Mic skills are one of the most often criticized aspects of any WWE superstar. It's very common to see members of the IWC say things about how a wrestler looks great in the ring, but they don't know how to talk. Or they don't know how to talk in one persona, so they should take on a different character with a face change or heel turn.
A character change can work for a lot of people (see: R-Truth), but asking for everyone to change would be confusing and unreasonable.
One of the main excuses for remaining poor on the stick has consistently been that a superstar is not getting practice on television. Currently, Daniel Bryan and Sin Cara seem to be at the center of these conversations (there are others, but I feel like I see these two most often).
Bryan is not a terrible mic worker (see his work with Michael Cole on NXT), many have questioned if it is main event caliber. Sure, he could be a Chris Benoit type (in the ring, not considering personal life), but some extra charisma could make him a surefire star. We will hopefully see a lot more of him talking now that he has the briefcase. I have faith that Bryan will be able to get the on air time he needs to solidify himself further.
Sin Cara has the much more difficult challenge of working around a language barrier. The silent talent could potentially work for him and he is already pretty popular with the crowd, so a big feud could put him over the top. Sin Cara is a fantastic communicator with his body, which can be what helps him overcome the microphone by avoiding it altogether.
I have more concerns for the John Morrisons and the Evan Bournes of the WWE (Bryan would have been on this list before Sunday). Those who have appeared weak on the mic, but haven't really been given a chance to try things out.
Over the last few months, we've begun to see a change in the ability to work out mic skills regardless of who might be watching.
John Morrison took a slightly more traditional route by enrolling in comedy classes while recovering from his surgery. We have yet to see the results of these classes, but considering that we probably won't get the Dirt Sheet version of Morrison for awhile, I hope that something clicked for him.
Evan Bourne on the other hand, is looking to take a road less traveled in the WWE, which I expect to be part of a trend. Earlier today on his Twitter account, I found the following:
@findevan - Would anyone be interested if I started to do a podcast? What would be relevant to discuss?
The podcast seems like a forgotten art form to me. It's there, but I don't hear many people talk about it ever. If Bourne does decide to go through with this, as I hope he does, it could be the perfect way for him and other sub-par talkers to work on communicating with the WWE Universe. Bourne already has good body communication, so taking away the camera and relying solely on his voice could be exactly what he needs to stay in the WWE Title tournament, instead of being the odd man out.

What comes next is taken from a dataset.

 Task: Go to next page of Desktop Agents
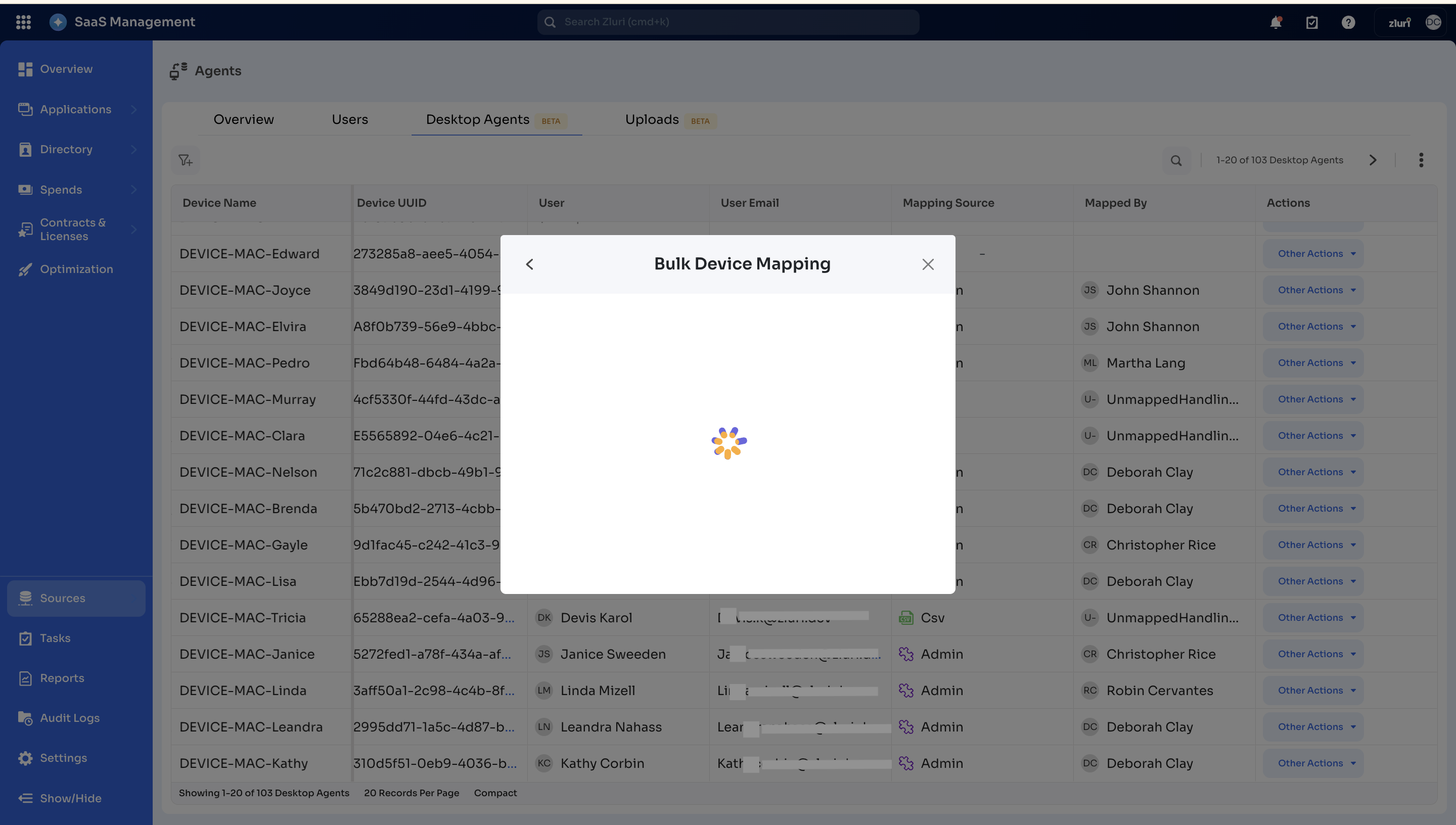(x=1372, y=160)
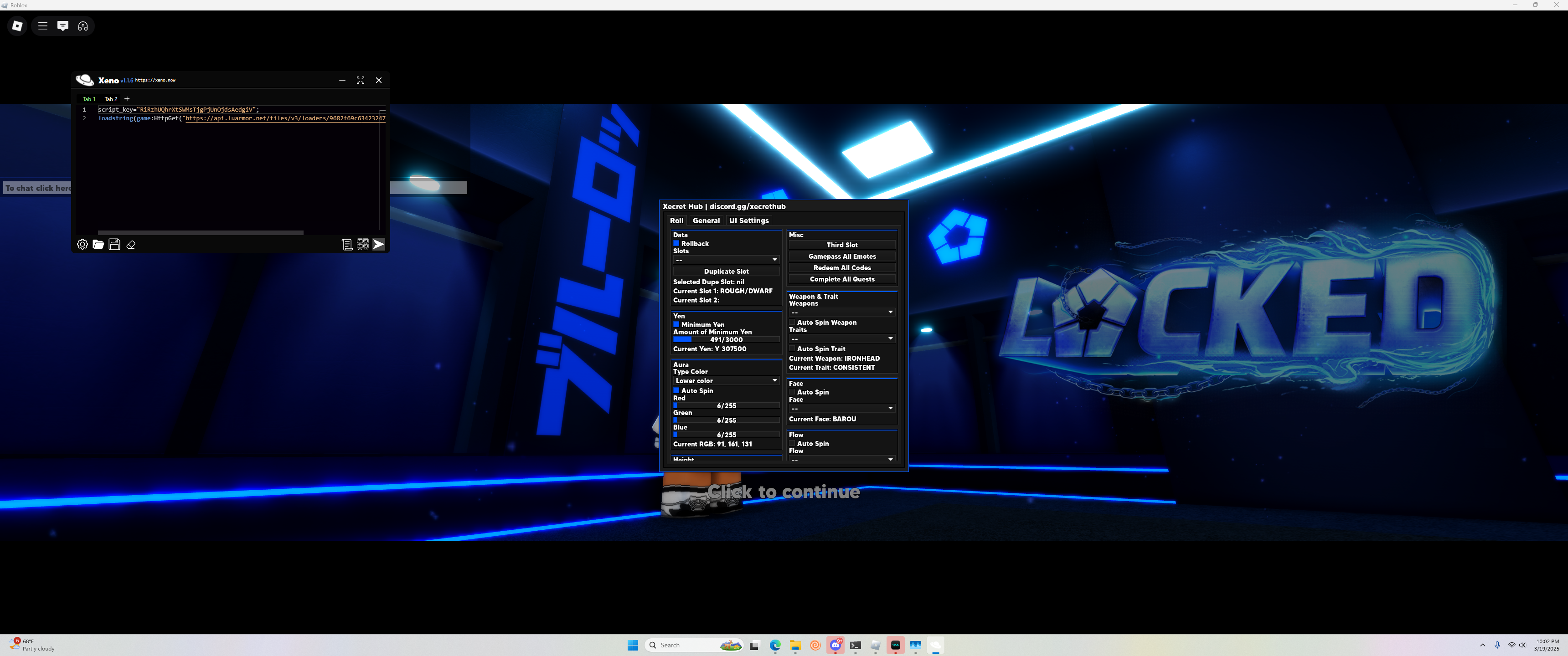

On the heels of Zack Ryder's YouTube success, the flood gates have opened. The WWE gained more confidence to use social media to its advantage (look at CM Punk crashing ComicCon from today) and ushered in a new digital era for WWE (Note: I think Zack Ryder deserves at least some credit for this new era that is dawning). Social media could be the answer not only to more exposure, but also to getting the practice many superstars need to get to the next level.